Quote the material word for word, beginning at its first line and continuing through the line containing "Action: (366, 251)".

==== Records for processing ====

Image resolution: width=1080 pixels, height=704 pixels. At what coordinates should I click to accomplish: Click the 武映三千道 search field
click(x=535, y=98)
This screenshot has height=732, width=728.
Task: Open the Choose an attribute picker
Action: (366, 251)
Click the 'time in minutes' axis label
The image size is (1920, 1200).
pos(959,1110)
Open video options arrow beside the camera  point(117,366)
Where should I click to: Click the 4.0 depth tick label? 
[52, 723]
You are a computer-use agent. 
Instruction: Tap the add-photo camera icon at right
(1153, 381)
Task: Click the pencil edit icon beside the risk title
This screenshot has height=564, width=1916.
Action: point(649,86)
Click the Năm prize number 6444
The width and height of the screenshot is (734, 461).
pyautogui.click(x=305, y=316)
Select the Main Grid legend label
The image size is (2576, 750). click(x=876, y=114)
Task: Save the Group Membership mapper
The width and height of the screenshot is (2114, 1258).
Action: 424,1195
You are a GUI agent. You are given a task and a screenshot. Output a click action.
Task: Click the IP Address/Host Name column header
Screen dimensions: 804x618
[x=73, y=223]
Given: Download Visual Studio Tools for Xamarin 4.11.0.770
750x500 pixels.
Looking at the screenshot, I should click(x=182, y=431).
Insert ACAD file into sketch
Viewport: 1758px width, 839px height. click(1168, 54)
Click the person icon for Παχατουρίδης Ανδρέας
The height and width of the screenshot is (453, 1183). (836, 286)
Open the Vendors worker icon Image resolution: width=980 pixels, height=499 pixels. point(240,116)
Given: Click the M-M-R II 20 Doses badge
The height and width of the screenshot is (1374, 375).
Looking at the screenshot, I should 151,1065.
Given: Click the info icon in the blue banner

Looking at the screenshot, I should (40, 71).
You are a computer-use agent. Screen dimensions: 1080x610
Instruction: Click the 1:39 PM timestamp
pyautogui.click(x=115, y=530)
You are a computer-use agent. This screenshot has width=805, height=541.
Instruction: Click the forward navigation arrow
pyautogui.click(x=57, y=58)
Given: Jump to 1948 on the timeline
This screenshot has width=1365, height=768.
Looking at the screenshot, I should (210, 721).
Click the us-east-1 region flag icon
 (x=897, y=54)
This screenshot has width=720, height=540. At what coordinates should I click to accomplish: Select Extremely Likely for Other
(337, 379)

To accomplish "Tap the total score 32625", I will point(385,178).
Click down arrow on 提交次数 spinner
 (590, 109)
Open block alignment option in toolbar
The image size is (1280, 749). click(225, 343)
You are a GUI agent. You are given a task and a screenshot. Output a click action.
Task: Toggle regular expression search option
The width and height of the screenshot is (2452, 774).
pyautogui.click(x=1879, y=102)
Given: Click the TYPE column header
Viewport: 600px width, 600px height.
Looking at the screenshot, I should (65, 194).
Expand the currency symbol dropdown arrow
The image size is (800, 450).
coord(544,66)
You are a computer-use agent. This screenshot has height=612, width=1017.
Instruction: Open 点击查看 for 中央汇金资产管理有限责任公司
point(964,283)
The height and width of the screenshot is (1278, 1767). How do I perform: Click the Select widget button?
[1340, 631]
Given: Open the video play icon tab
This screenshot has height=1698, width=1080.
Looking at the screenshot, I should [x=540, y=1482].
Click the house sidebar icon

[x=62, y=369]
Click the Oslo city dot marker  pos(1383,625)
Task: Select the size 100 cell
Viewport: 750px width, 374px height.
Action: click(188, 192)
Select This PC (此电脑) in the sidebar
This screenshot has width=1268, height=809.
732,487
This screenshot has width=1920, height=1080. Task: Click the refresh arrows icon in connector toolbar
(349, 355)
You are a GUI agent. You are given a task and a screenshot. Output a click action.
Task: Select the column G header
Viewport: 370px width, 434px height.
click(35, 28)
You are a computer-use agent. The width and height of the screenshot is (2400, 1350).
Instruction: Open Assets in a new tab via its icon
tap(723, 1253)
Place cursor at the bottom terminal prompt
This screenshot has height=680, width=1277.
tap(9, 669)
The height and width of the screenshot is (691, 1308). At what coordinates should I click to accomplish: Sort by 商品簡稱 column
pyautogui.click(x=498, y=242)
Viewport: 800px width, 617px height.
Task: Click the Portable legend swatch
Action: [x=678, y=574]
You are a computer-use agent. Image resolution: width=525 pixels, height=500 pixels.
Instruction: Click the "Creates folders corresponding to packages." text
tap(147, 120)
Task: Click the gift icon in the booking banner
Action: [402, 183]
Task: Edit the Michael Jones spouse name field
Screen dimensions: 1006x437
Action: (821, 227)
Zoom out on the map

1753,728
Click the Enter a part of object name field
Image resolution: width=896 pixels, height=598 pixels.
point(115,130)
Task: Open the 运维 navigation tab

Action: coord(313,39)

====

## Solution for this task:
Image resolution: width=1080 pixels, height=704 pixels. At what coordinates should I click to accomplish: Click the 武映三千道 search field
click(x=535, y=98)
This screenshot has height=732, width=728.
Task: Open the Choose an attribute picker
Action: (366, 251)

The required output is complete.